---- Dataset excerpts
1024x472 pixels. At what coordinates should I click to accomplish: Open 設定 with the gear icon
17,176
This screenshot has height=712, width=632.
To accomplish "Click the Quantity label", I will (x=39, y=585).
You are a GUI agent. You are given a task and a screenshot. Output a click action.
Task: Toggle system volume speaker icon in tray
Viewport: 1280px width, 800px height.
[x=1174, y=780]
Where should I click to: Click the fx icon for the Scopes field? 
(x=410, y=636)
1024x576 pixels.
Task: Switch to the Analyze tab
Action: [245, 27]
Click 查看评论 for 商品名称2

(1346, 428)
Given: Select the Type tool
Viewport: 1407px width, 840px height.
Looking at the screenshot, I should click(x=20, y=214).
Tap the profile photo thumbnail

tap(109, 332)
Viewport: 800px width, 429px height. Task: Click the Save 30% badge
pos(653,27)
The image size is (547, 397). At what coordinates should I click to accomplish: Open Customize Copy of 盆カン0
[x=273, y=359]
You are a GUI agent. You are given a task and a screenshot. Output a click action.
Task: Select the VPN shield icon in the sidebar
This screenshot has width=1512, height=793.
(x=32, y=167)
--------
Number the lines from the line with "This screenshot has height=712, width=632." to the line with "[x=1174, y=780]" as a list, leaving out any blank lines.

1. This screenshot has height=712, width=632.
2. To accomplish "Click the Quantity label", I will (x=39, y=585).
3. You are a GUI agent. You are given a task and a screenshot. Output a click action.
4. Task: Toggle system volume speaker icon in tray
5. Viewport: 1280px width, 800px height.
6. [x=1174, y=780]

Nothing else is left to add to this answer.